Dorong Lahirnya Enterpreneur Muda, KNPI Siapkan Program Pendampingan dan Pelatihan

diskusi bertajuk 'Bisnis Industri Masa Depan: Inovasi, Kolaborasi dan Investasi' yang digelar Komite Nasional Pemuda Indonesia (KNPI), Jumat (23/8/19).
Diskusi bertajuk 'Bisnis Industri Masa Depan: Inovasi, Kolaborasi dan Investasi' yang digelar Komite Nasional Pemuda Indonesia (KNPI), Jumat (23/8/19).

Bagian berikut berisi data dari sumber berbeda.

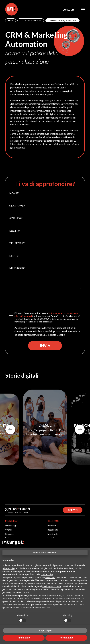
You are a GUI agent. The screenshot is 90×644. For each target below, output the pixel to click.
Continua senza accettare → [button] (45, 552)
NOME (14, 193)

POJOKSATU.id, Jakarta – Wirausahawan muda punya peranan penting bagi kemajuan bangsa. Melalui merekalah kekayaan-kekayaan nusantara nantinya dikelola. Bukan cuma soal sumber daya alam, tetapi bagaimana mengkapitalisasi potensi SDM bangsa.


Itu salah satu poin yang mengemuka dalam diskusi bertajuk ‘Bisnis Industri Masa Depan: Inovasi, Kolaborasi dan Investasi’ yang digelar Komite Nasional Pemuda Indonesia (KNPI), Jumat (23/8/19).

Mantan Gubernur Sulawesi Selatan (Sulsel) dua periode, Syahrul Yasin Limpo mengatakan, tantangan Indonesia ke depan makin kompleks. Termasuk bagaimana mendorong para enterpreneur muda.

“Maka lakukan inovasi, kreatifitas dan kolaborasi karena tidak ada lagi orang yang bisa hidup sendiri,” ujar dia di Media Center DPP KNPI.


Syahrul memaparkan bahwa anak muda harus mempunyai etos kerja yang kuat. Itu pula yang kemudian melandasi dirinya mendorong kaum muda dalam pemberdayaan berbasis pertanain.

“Indonesia terlalu kaya dengan kekayaan alam tetapi tantangan kedepan bukan hanya mengolahnya tetapi juga bagaimana menguasai teknologi yang ada,” jelas dia.
“Pertumbuhan pertanian Sualwesi Selatan dari Rp38 triliun menjadi Rp486 triliun selama SYL memimpin,” lanjut dia.

Sementara itu, Kepala Bagian Umum Kepegawaian Kementerian Perindustrian, Bambang Irianto mengatakan, pihaknya akan membangun 20.000 usaha baru dalam beberapa tahun mendatang.

“5000 untuk tahun ini,” katanya.

Dia menambahkan,kalau pihaknya komitmen untuk berkolaborasi dengan pemuda kreatif. Pihaknya memiliki program pendampingan dan pelatihan untuk berbagai kelompok.

“Termasuk kelompok anak muda bisa dibantu sesuai dengan kelompok keahlian yang diminati, yang kemudian juga setelah pelatihan akan difasilitasi dengan berbagai macam peralatan produksi yang dibutuhkan,” beber dia.

Adapun Ketua Bidang Perindustrian DPP KNPI, Muhammad Syafii mengapresiasi komitmen sejumlah pihak dalam memberdayakan para pemuda. Misalnya program pengembangan Wirausaha Baru Kementerian Perindustrian.

KNPI, kata dia, siap bekerjasama dengan melibatkan anak-anak muda di seluruh Indonesia.

“Tentu anak muda yang mempunyai wirausaha kreatif, inovatif dan mampu berkolaborasi dengan perkembangan teknologi,” pungkasnya.